Toutes les parties prenantes, sans exception, s’accordent sur un point : « La priorité est l’éducation au civisme et à la citoyenneté avant toute élection. » Ce n’est qu’un mensonge confortable de plus. Sur le papier, l’idée est juste. Dans la réalité, elle est devenue un discours anesthésiant, un moratoire politique déguisé. Qui a réellement intérêt à un électorat éduqué, critique, citoyen et responsable ? Certainement pas les réseaux de corruption, les barons électoraux, les systèmes clientélistes ni les régimes qui prospèrent sur l’ignorance et la dépendance. On invoque l’éducation citoyenne tout en vidant les caisses de l’État, négligeant l’école publique, marginalisant l’éducation civique réelle et en dépendant structurellement des bailleurs.
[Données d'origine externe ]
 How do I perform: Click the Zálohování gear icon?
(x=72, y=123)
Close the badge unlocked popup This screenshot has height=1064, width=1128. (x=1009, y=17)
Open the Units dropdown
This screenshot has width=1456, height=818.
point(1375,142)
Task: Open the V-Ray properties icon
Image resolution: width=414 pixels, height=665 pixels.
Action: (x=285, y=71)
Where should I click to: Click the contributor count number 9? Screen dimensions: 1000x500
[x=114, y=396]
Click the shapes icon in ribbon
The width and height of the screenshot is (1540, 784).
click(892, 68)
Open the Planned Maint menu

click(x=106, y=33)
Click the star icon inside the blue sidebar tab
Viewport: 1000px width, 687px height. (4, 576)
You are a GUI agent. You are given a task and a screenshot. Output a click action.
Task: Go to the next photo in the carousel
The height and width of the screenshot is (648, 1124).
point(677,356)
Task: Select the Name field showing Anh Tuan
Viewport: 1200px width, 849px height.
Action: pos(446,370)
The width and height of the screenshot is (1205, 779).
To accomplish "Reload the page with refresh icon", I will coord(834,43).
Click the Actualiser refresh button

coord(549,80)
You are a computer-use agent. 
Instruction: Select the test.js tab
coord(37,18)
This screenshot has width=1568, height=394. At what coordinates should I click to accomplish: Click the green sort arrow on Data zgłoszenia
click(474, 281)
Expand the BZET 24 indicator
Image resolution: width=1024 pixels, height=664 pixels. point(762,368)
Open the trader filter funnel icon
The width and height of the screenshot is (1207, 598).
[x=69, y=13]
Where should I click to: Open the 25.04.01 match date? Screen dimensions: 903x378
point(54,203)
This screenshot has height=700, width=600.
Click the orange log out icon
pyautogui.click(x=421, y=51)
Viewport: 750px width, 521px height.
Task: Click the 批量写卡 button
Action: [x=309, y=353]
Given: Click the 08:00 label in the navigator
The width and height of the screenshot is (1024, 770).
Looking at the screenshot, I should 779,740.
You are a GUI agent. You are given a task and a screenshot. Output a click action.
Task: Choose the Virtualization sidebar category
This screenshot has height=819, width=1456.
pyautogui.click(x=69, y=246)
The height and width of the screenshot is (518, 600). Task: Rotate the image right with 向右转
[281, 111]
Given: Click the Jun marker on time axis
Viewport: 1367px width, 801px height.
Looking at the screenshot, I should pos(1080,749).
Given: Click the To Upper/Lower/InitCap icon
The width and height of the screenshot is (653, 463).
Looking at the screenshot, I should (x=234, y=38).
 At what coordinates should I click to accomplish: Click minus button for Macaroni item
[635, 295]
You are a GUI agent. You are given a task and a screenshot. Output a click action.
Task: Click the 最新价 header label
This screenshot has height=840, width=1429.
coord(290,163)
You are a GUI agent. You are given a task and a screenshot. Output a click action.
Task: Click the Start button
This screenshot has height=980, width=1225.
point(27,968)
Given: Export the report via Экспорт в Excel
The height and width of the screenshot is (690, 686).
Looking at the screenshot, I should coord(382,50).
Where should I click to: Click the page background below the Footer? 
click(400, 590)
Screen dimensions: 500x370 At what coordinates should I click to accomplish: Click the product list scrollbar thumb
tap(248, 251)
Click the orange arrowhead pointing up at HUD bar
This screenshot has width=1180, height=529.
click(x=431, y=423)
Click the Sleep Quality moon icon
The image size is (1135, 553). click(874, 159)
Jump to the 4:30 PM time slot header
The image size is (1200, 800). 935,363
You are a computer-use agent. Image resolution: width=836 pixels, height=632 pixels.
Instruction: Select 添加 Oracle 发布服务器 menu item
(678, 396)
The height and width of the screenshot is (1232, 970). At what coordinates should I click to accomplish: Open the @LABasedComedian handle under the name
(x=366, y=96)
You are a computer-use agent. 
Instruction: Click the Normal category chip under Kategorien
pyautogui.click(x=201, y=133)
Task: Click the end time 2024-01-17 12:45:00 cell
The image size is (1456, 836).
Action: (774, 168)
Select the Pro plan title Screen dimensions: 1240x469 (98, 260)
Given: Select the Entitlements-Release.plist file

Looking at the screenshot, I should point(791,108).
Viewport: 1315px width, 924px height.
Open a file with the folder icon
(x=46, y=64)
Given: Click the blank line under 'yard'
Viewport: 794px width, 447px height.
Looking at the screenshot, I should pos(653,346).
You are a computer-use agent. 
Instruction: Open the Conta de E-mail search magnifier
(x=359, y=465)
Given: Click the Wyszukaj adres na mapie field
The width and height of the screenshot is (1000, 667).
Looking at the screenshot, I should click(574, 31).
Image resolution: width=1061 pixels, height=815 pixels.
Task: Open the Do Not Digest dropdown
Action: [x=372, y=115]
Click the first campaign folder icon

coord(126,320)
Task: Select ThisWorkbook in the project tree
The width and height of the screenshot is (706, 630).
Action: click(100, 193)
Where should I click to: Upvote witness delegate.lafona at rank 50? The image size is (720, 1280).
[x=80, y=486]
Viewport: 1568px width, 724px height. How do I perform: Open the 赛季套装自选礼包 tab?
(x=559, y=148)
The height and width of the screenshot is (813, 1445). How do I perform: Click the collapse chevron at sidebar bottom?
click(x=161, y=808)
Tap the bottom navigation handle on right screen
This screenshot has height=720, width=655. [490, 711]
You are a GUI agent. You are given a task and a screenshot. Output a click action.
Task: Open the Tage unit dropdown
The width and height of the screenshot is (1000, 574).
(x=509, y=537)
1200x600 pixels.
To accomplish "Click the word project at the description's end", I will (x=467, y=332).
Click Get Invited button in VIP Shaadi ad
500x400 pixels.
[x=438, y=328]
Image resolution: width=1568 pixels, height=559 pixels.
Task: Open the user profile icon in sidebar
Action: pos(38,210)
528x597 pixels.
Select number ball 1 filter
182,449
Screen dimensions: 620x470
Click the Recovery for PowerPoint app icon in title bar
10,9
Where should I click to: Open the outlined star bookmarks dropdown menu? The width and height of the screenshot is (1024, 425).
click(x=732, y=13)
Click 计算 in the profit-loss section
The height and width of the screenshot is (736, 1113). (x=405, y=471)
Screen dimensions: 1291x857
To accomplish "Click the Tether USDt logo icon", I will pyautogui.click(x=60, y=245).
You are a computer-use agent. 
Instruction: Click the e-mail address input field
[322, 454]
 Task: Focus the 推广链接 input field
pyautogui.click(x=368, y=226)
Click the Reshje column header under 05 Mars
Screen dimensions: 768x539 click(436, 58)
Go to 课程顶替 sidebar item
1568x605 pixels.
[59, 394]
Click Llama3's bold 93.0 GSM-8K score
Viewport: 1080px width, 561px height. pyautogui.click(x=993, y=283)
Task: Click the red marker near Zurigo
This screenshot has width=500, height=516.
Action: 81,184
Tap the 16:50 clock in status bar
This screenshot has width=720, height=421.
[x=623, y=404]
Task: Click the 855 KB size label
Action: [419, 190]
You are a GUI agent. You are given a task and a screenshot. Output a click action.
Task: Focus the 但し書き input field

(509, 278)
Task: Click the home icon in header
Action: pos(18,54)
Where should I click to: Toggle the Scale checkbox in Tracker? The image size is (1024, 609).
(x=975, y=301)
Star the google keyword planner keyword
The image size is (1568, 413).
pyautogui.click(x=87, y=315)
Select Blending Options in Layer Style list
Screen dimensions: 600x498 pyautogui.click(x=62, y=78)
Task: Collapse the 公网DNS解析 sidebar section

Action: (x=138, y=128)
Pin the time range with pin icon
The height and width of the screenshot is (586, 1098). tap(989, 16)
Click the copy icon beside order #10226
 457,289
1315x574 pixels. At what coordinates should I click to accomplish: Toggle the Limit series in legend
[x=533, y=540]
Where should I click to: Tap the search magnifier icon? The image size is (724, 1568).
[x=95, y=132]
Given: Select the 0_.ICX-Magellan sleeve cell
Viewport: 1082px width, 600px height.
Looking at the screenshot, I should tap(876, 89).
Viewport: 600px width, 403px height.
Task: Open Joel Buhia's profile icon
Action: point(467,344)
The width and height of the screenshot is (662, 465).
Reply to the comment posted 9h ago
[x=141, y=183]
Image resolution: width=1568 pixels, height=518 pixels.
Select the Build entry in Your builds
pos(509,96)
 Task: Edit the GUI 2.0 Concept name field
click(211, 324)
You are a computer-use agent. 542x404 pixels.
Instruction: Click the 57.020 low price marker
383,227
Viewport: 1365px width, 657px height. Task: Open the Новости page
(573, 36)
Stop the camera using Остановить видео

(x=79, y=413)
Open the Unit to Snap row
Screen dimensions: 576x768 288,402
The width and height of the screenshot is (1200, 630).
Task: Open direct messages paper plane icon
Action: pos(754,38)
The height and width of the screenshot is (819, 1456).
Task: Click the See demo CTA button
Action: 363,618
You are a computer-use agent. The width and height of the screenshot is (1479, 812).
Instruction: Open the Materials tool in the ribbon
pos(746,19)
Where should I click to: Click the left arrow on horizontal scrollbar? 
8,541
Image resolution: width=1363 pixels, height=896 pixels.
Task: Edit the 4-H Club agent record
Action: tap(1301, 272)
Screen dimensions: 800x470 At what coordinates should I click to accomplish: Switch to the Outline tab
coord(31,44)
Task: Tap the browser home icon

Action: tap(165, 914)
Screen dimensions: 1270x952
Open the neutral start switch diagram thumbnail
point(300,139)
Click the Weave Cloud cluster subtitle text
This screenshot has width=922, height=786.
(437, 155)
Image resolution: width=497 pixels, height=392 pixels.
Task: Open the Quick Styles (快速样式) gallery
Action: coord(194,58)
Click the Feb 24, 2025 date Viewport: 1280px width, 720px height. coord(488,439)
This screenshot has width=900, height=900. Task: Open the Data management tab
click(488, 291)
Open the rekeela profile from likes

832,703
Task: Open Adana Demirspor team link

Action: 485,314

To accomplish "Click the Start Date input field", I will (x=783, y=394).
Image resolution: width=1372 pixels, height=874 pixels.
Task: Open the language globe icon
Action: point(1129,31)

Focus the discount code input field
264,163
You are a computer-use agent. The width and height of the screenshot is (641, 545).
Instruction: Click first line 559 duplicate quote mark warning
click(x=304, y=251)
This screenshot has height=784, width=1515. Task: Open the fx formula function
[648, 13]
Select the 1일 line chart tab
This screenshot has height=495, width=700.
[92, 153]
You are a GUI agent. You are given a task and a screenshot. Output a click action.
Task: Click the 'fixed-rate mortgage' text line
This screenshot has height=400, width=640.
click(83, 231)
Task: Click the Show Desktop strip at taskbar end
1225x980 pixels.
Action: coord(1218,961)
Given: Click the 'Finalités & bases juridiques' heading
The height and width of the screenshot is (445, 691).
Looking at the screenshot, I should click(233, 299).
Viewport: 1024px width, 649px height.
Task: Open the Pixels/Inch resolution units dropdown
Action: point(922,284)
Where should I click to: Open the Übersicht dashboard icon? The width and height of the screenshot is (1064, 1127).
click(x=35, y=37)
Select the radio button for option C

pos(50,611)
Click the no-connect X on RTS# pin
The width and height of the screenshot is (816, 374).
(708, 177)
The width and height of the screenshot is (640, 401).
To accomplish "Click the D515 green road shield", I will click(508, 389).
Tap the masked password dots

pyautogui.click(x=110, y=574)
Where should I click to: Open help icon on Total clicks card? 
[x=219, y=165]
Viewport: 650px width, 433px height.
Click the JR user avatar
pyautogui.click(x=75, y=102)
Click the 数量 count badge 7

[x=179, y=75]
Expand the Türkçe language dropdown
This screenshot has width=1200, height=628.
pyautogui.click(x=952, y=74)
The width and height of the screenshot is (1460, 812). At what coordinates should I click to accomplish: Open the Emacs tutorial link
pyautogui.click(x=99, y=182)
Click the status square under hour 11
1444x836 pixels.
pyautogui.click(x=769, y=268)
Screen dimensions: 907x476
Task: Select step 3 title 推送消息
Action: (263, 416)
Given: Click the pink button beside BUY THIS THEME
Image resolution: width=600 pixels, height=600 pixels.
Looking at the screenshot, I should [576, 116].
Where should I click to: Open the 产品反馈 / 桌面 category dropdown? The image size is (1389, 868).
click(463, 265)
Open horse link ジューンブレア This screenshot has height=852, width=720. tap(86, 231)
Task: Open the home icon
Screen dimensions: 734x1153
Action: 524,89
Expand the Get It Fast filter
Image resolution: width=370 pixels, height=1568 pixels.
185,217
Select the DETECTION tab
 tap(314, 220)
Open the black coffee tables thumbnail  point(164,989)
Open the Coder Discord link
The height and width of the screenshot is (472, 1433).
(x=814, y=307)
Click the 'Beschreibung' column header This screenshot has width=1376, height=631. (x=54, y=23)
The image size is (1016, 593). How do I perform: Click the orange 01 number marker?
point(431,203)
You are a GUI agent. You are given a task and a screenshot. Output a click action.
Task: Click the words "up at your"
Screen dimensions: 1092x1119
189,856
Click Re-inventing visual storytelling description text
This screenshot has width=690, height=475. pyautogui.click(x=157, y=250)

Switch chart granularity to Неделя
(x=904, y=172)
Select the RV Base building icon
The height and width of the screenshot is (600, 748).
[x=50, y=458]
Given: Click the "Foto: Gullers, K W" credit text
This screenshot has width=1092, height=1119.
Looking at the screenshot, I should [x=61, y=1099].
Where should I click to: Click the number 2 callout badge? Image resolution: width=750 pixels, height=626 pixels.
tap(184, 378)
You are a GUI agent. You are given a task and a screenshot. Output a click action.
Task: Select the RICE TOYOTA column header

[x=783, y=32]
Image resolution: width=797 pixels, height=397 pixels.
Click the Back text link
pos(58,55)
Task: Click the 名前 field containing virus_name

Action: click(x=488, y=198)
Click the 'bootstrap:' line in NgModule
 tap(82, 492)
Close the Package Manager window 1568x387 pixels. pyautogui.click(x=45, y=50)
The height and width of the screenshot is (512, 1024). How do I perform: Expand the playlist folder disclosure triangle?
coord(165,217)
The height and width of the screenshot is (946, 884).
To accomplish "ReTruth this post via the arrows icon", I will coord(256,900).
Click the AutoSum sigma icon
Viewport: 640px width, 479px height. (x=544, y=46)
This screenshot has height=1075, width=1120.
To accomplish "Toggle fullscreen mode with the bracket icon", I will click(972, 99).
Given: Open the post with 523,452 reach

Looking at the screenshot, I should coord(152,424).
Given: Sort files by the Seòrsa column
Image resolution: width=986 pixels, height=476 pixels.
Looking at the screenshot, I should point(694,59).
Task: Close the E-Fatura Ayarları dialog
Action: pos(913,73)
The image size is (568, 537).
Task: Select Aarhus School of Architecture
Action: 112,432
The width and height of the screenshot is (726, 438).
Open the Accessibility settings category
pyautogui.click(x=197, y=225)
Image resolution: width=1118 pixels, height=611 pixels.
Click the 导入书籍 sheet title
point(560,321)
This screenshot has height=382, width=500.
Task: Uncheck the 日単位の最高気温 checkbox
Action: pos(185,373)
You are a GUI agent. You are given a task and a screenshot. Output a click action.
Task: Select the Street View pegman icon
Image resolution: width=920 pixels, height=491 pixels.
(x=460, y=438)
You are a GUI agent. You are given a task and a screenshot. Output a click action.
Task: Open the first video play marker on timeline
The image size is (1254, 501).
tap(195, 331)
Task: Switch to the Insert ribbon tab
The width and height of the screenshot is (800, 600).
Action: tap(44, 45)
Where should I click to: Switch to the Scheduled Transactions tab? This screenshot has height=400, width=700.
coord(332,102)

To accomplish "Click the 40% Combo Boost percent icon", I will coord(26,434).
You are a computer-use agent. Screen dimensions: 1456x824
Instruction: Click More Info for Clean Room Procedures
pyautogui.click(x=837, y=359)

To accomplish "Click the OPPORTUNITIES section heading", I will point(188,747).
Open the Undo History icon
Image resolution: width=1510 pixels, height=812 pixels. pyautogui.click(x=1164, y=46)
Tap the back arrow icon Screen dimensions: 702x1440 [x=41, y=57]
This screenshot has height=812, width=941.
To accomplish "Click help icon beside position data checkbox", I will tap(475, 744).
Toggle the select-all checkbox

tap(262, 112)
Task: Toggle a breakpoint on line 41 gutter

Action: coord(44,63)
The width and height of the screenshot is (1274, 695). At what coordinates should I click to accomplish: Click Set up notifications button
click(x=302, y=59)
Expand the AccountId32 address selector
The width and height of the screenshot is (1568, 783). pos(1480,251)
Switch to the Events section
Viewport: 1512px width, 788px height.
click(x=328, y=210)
Et ces bailleurs, eux aussi, font la sourde oreille. Pourquoi ? Parce qu’un peuple qui s’éduque devient exigeant, réclame des comptes, construit sa souveraineté économique et marche vers l’indépendance de financement. Un Madagascar éduqué est un Madagascar libre. Et un Madagascar libre dérange. Alors, on parle. On temporise. On promet. Mais tant que l’éducation citoyenne restera un slogan sans budget, sans volonté politique et sans courage, elle ne sera qu’un alibi moral pour prolonger l’intérim, repousser la démocratie réelle et maintenir le pays sous perfusion. Madagascar n’a pas besoin de discours apaisants. Il a besoin de vérité, de rupture et de courage politique. Le reste n’est que bruit au… vent mauvais.